Mehr Tote bei Bränden in Spanien und Portugal
17. Oktober 2017Besonders dramatisch ist die Situation in Portugal. Im Norden und in der Mitte des Landes starben mindestens 36 Menschen, sieben werden nach Angaben der Behörden noch vermisst. Der portugiesische Regierungschef Antonio Costa rief für die betroffenen Regionen den Ausnahmezustand aus und ordnete eine dreitägige Staatstrauer an.
Am Montagabend waren mehr als 3600 Feuerwehrleute im Einsatz und die Behörden gingen von rund 50 Brandherden aus. Etwa die Hälfte davon seien Großfeuer, heiß es. Löschflugzeuge konnten vielerorts nicht aufsteigen, weil die Piloten im dichten Rauch nicht genügend Sicht hatten.
Zahl der Opfer steigt weiter
Nach Angaben des Zivilschutzes kann die Zahl der Opfer sich weiter erhöhen. Sprecherin Patricia Gaspar sagte, dass von den mehr als 60 Verletzten 17 in Lebensgefahr schwebten. Sie bestätigte zudem, dass auch ein einmonatiges Baby unter den Opfern ist.
Die Regierung in Lissabon hat von der Europäischen Union Hilfe angefordert. Der Bitte nach Löschflugzeugen habe man zunächst nicht nachkommen können, sagte ein EU-Sprecher in Brüssel. Später erklärte der für humanitäre Hilfe zuständige EU-Kommissar Christos Stylianides, erste EU-Hilfen seien unterwegs in die Region. Darunter befänden sich auch italienische Löschflugzeuge, die in den am schwersten betroffenen Regionen zum Einsatz kommen sollen.
Kritik an den Behörden
In den von Flammen weitgehend zerstörten Regionen klagten viele Bewohner, sie seien von den Behörden ihrem Schicksal überlassen worden. "Hier haben wir keinen einzigen Feuerwehrmann gesehen, sagte eine Frau in der Ortschaft Vila Nova de Poiares nahe der Universitätsstadt Coimbra dem Fernsehsender RTP. "Wir haben das Feuer mit Schlauch und Wasserflaschen bekämpft." Die Behörden riefen die Menschen am Montag dazu auf, selbst gegen die Flammen vorzugehen, da nicht überall auf Feuerwehrleute gewartet werden könne.

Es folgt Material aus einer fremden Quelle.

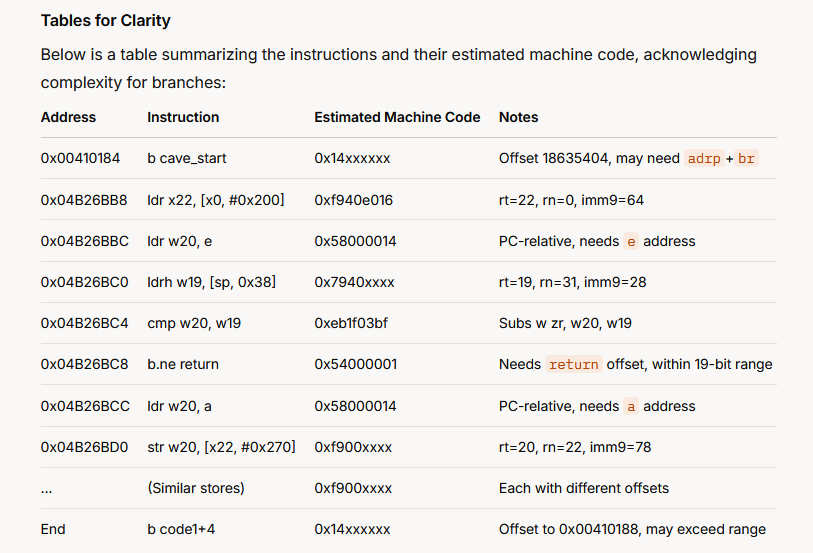Click the 'a' inline code tag
Screen dimensions: 813x553
click(x=631, y=406)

Ein Sprecher des Zivilschutzes wies die Kritik an den Behörden zurück. Nicht eine falsche Strategie der Brandbekämpfung sei Grund für die Eskalation, sondern ursächlich verantwortlich seien die Heftigkeit der Brände und die besonders große Trockenheit in diesem Jahr.
Jahrzehntelange Misswirtschaft
Premierminister Costa weigerte sich, seine Innenministerin Constança Urbano de Sousa zu entlassen und verteidigte die Bemühungen seiner Regierung, das kritisierte Waldwirtschaftsmanagement zu reformieren. "Wir stehen vor einem strukturellen Problem. Dies ist nicht die Zeit für Rücktritte, sondern für Lösungen", sagte Costa im Anschluss an eine Fernsehansprache an die Nation. Er sei sich bewusst, dass die Bevölkerung Resultate sehen wolle, doch man befinde sich in einem Wettlauf mit der Zeit nach Jahrzehnten der Misswirtschaft, so der Regierungschef.
Nach Ansicht von Experten erhält Portugal die Quittung für Defizite in der Landbewirtschaftung. Viele der traditionell kleinen landwirtschaftlichen Flächen sind zu potenziellen Feuerquellen geworden, weil sie nicht mehr bewirtschaftet wurden, nachdem die Besitzer in die Städte gezogen sind.
Ermittler jagen Brandstifter
Ebenfalls dramatisch ist die Situation weiterhin in der spanischen Region Galicien. Durch die Busch- und Waldbrände dort kamen bislang vier Menschen ums Leben. Etliche Feuer sind nach offiziellen Angaben das Werk von Brandstiftern. Trotz der ungelösten Krise um Katalonien fuhr der spanische Regierungschef Mariano Rajoy nach Galicien, um sich ein Bild zu machen.
Anschließend sagte er es werde alles getan, um die Urheber der Brände festzunehmen. "Was wir hier erleben, ist kein Zufall", sagte Rajoy. "Das wurde bewusst verursacht."
In Spanien und Portugal kommt es in den trockenen und heißen Sommermonaten häufig zu Waldbränden. Die Serie der Feuer in diesem Jahr bis in den Herbst hinein ist jedoch auch für die Region außergewöhnlich. Erst im Juni waren bei Waldbränden auf der iberischen Halbinsel mehr als 60 Menschen gestorben.